# [Exercise instructions]
Output only the lines that run from the line holding "977x787 pixels. Task: Click" to the end of the data below, including both ends, without any pictures.

Items from a dataset:
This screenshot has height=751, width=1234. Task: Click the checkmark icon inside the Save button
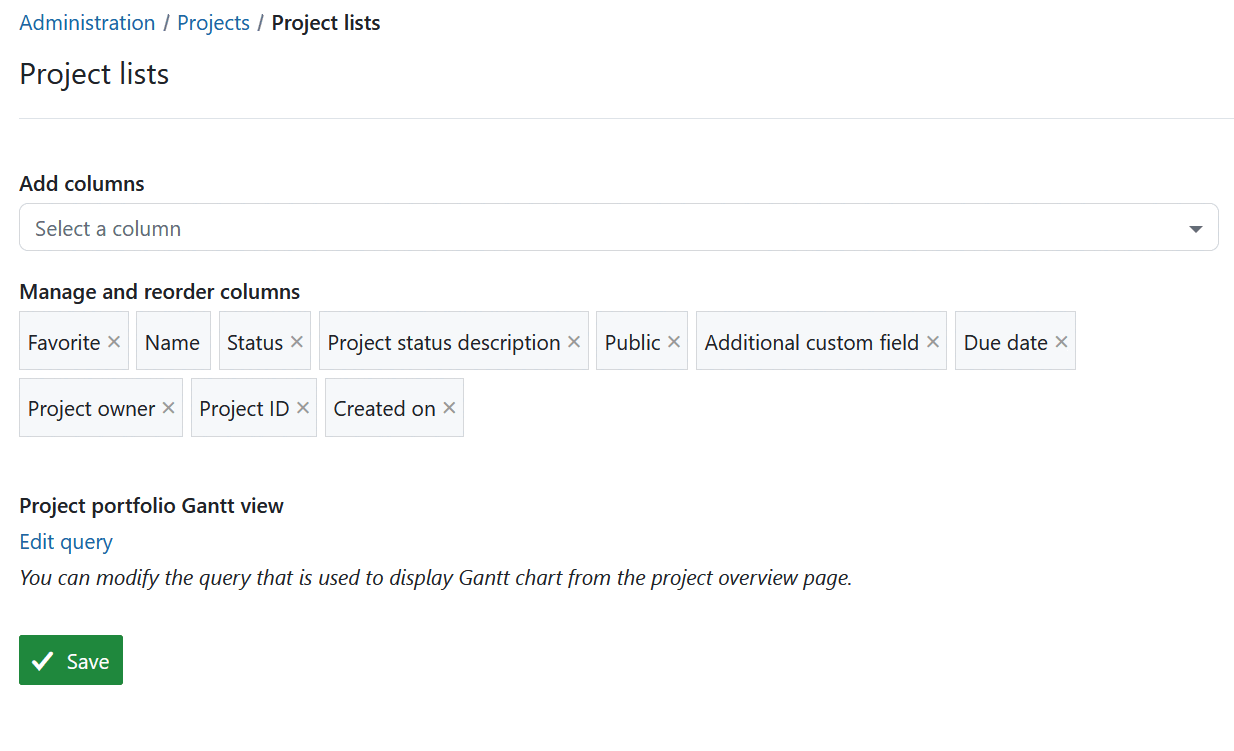click(41, 660)
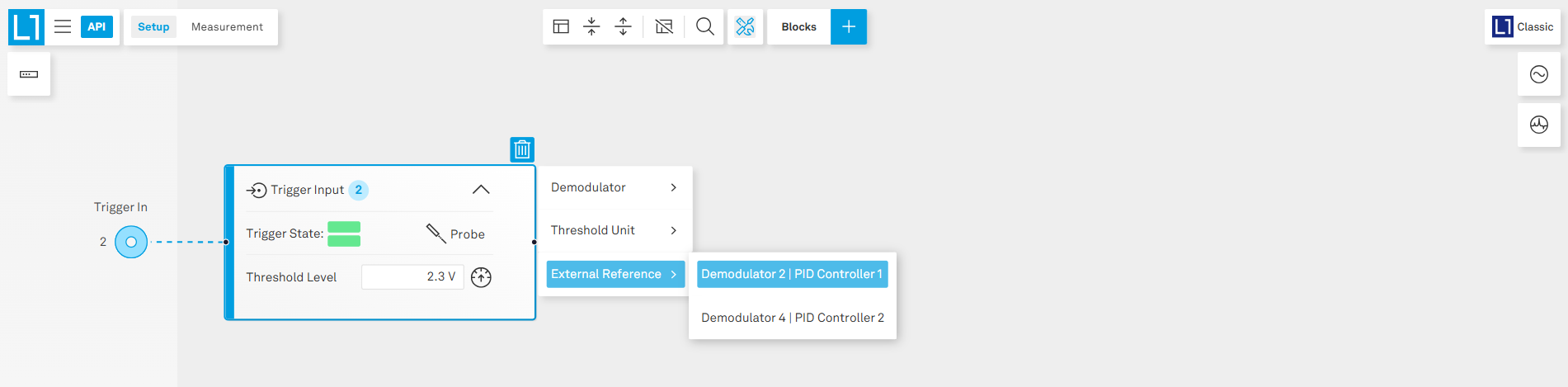Toggle the hide-blocks crossed icon
Viewport: 1568px width, 387px height.
(664, 26)
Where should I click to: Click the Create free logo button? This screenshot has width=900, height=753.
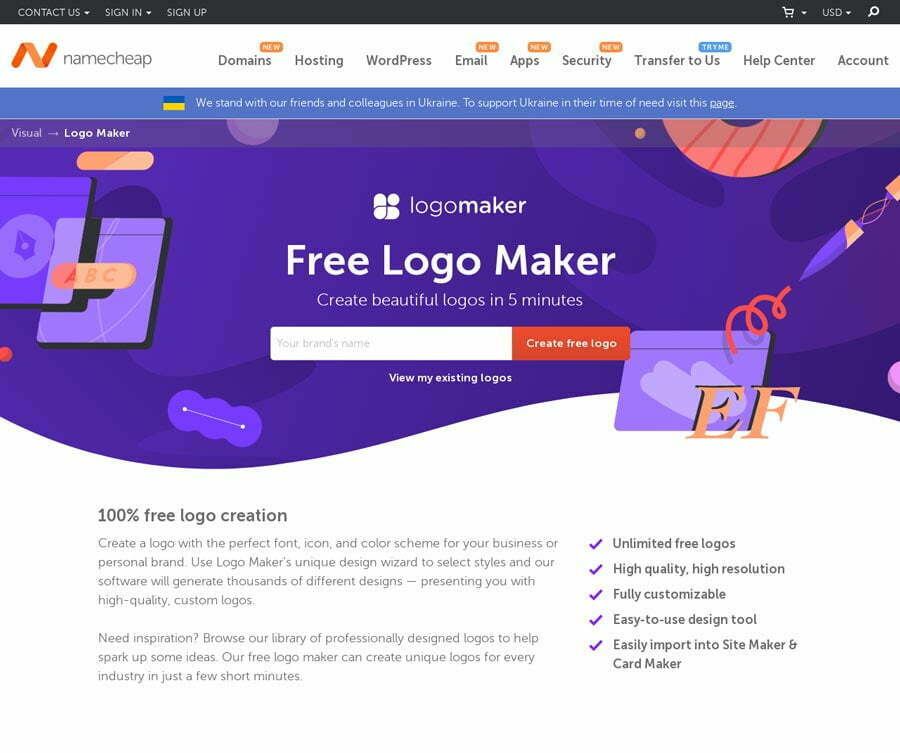[x=571, y=343]
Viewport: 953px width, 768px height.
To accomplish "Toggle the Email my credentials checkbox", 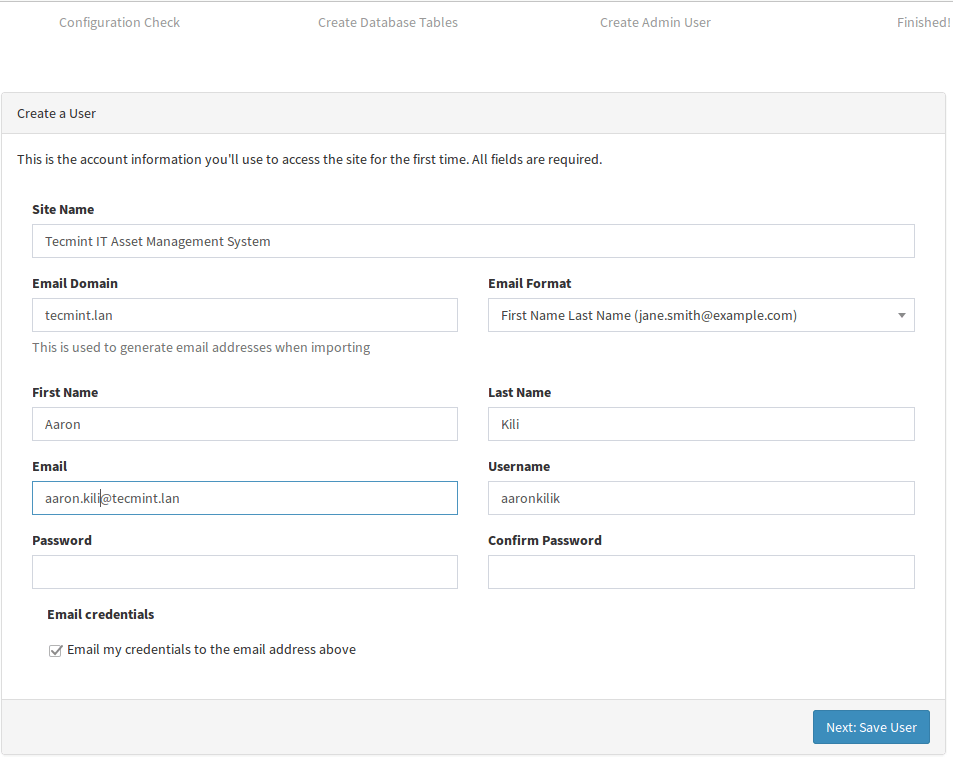I will (55, 651).
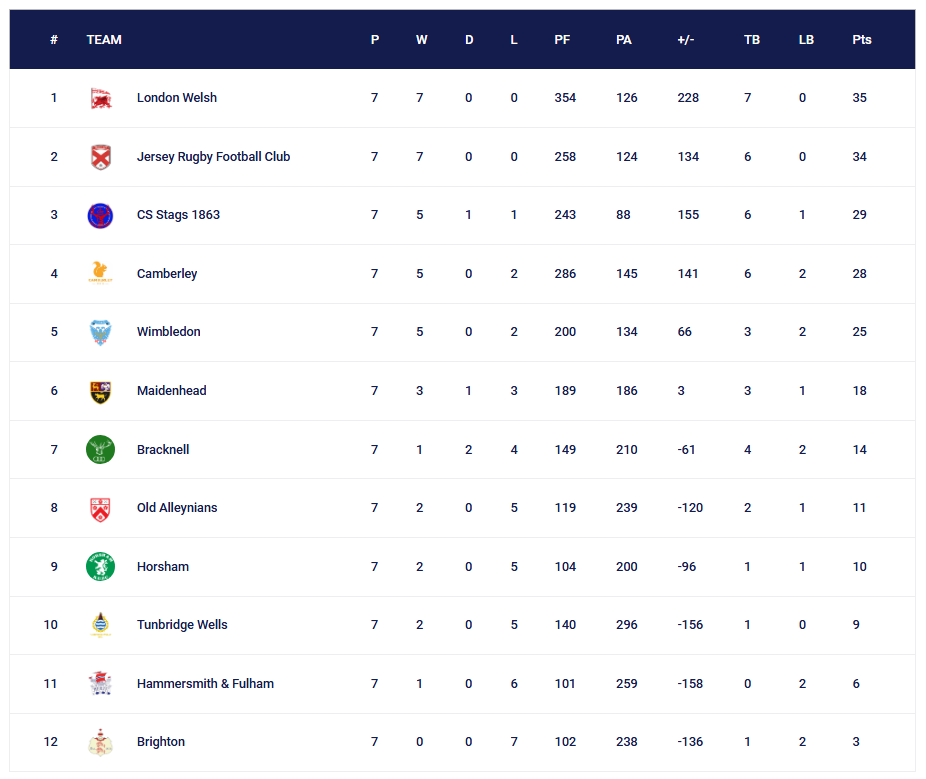Sort table by Pts column header

[862, 40]
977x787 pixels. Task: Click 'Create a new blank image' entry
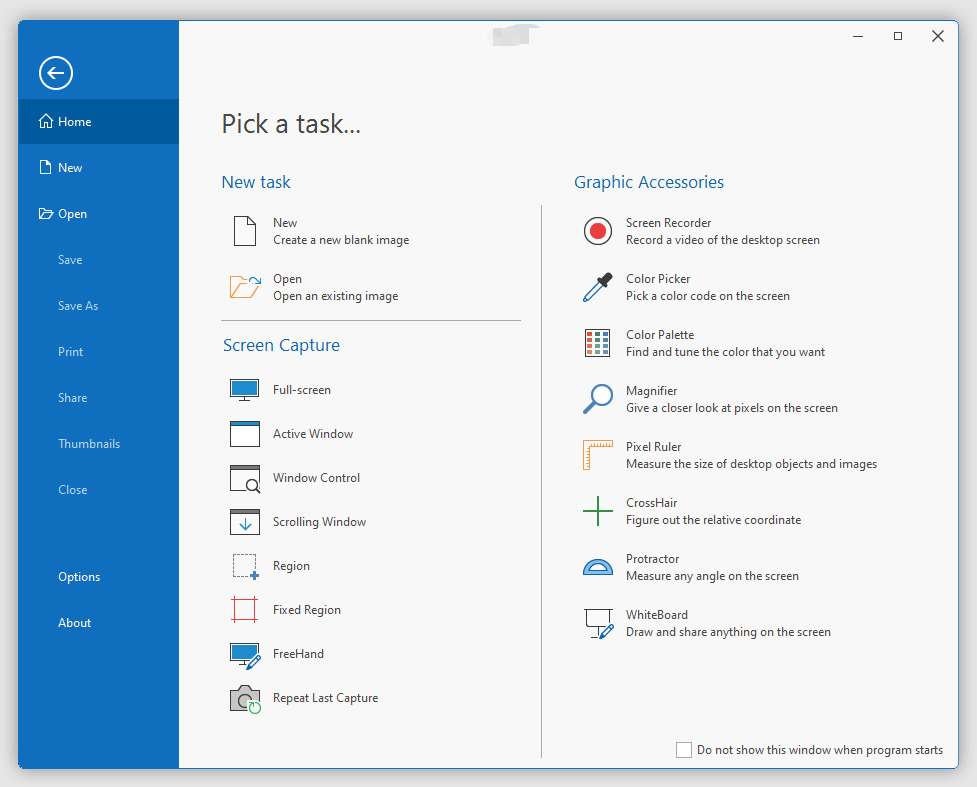[341, 240]
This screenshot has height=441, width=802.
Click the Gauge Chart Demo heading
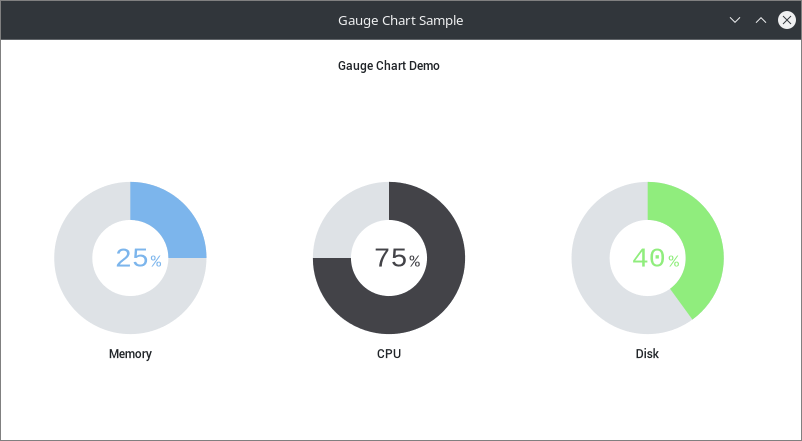point(389,66)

# [Response to this exercise]
977x787 pixels. Task: Click 'Create a new blank image' entry
[341, 240]
This screenshot has height=441, width=802.
Click the Gauge Chart Demo heading
point(389,66)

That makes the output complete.